(Provided entries)

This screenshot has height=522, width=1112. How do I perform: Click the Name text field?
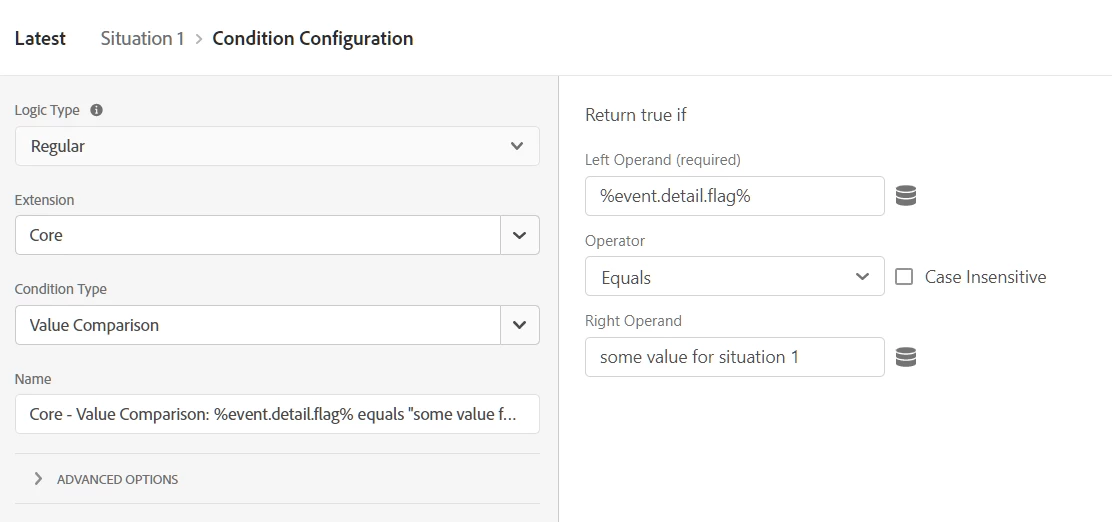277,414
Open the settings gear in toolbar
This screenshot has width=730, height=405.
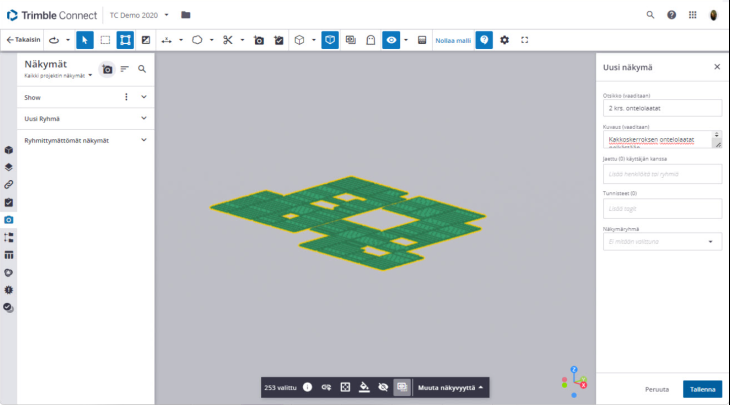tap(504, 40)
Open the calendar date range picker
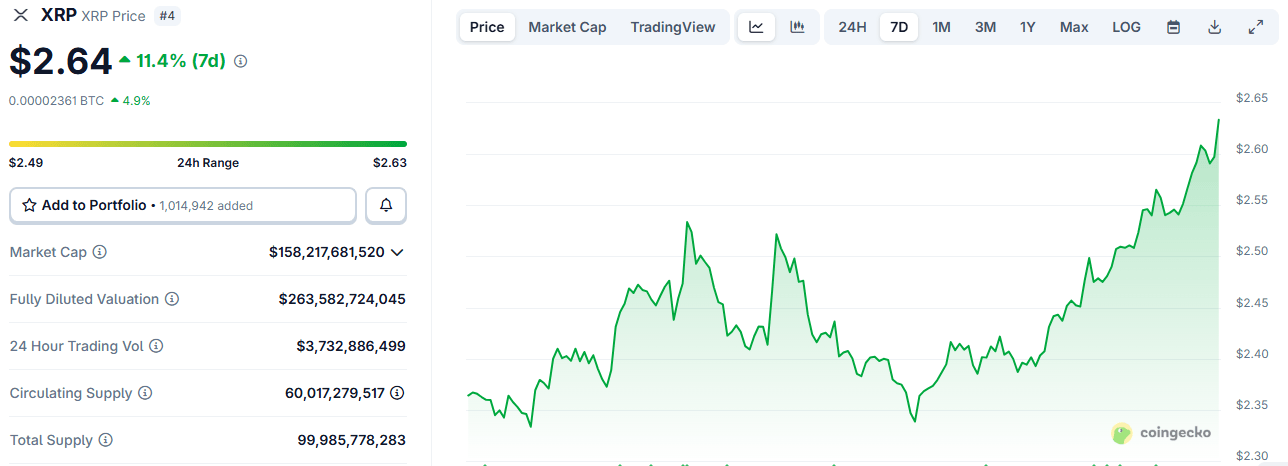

(End Provided entries)
(Provided entries)

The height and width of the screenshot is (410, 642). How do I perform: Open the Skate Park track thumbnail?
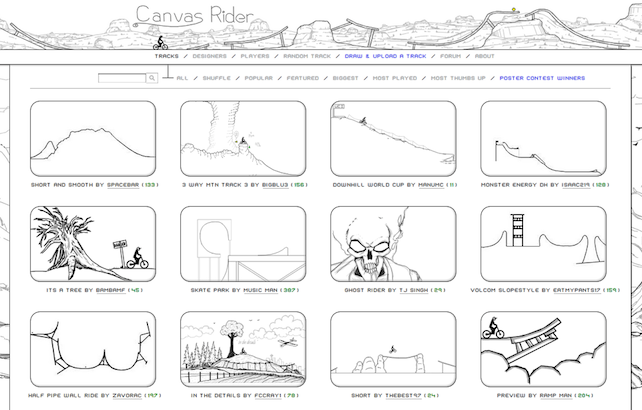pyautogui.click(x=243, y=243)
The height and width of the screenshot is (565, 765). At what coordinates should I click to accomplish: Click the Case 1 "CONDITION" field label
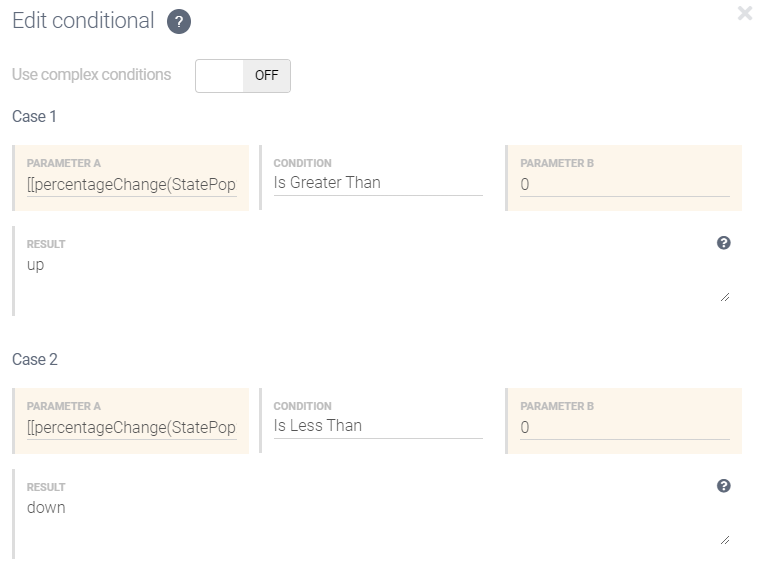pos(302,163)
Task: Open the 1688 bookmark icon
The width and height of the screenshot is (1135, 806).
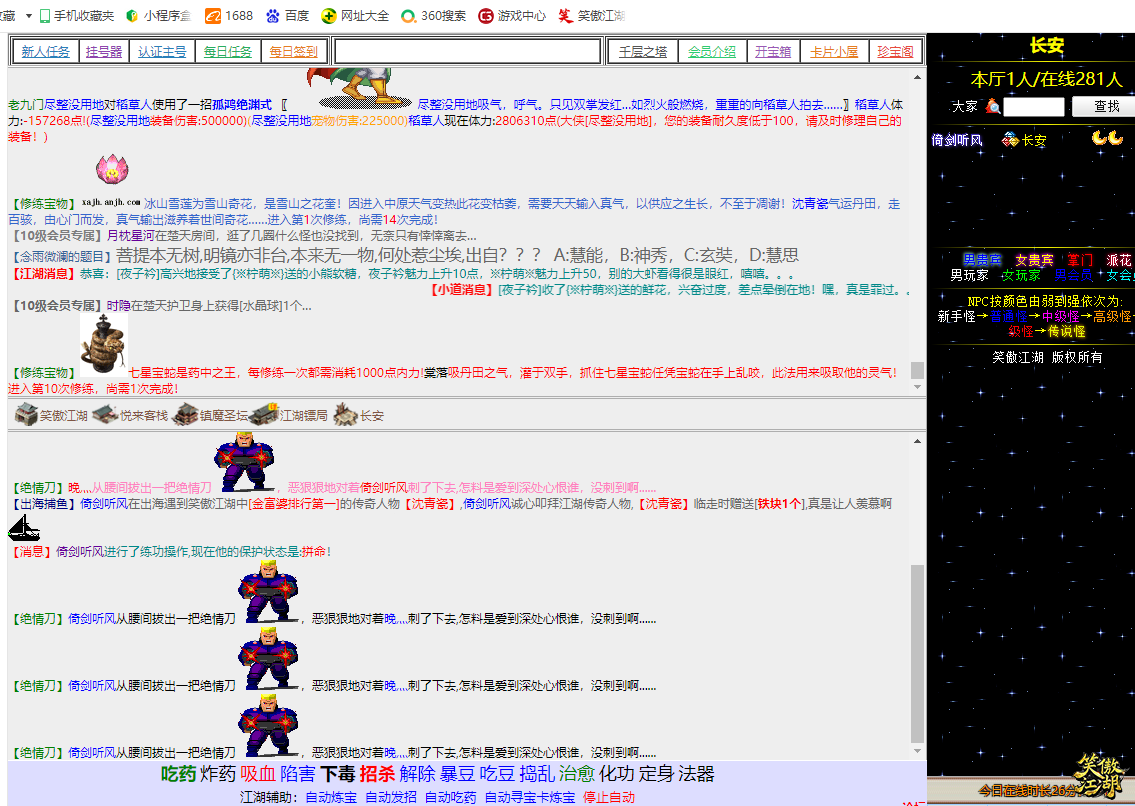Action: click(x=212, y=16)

(End Provided entries)
(Provided entries)

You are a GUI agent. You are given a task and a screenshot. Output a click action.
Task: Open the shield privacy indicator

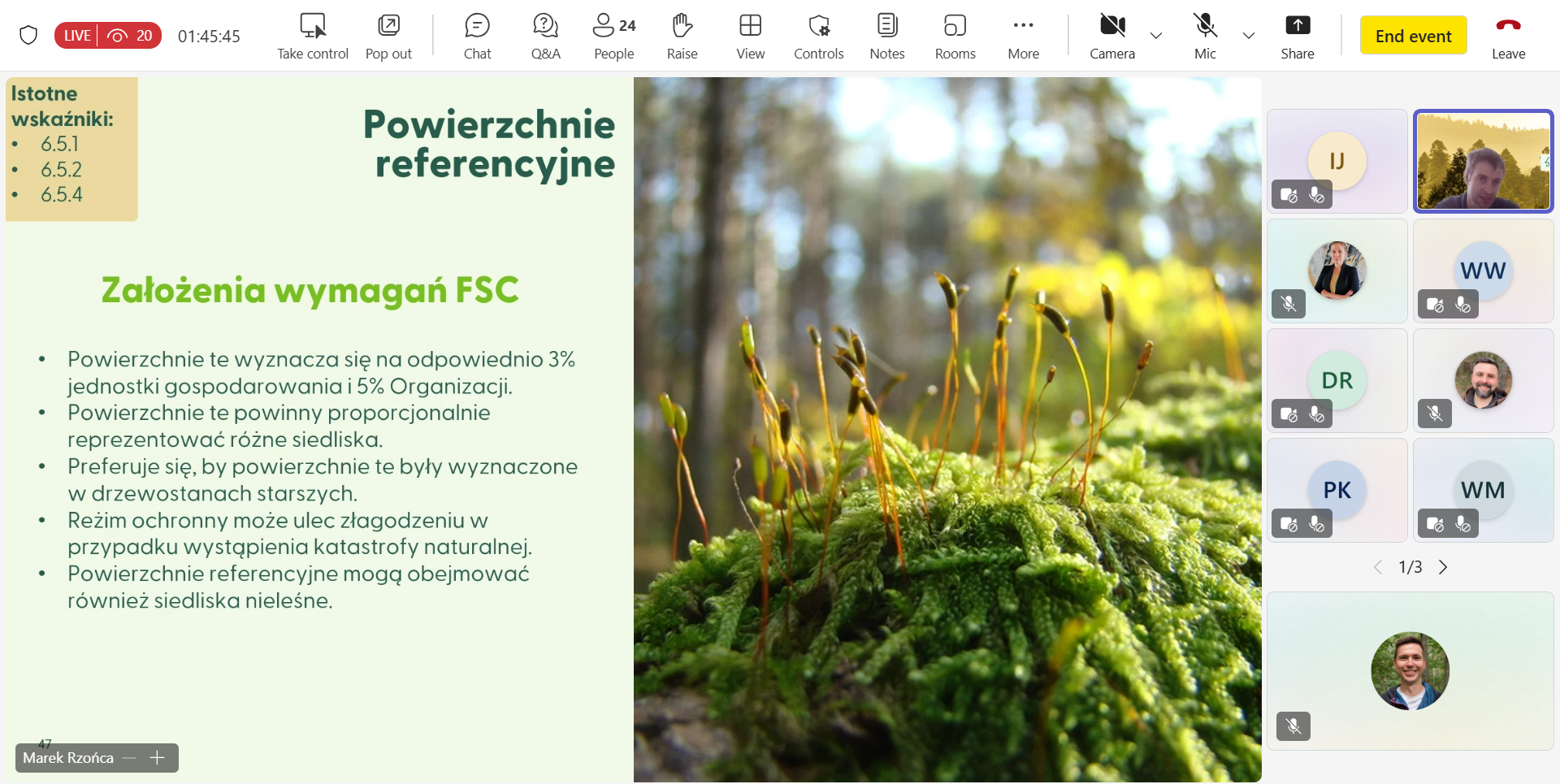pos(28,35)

(End Provided entries)

### What needs to be done
Your copy should hold only the lines above from the one containing "This screenshot has height=522, width=1112." through the one containing "Open the calendar date range picker", exactly as written and free of pictures.

### Answer to the problem
This screenshot has height=522, width=1112. How do I perform: Click the Name text field?
277,414
Open the settings gear in toolbar
This screenshot has width=730, height=405.
tap(504, 40)
Open the calendar date range picker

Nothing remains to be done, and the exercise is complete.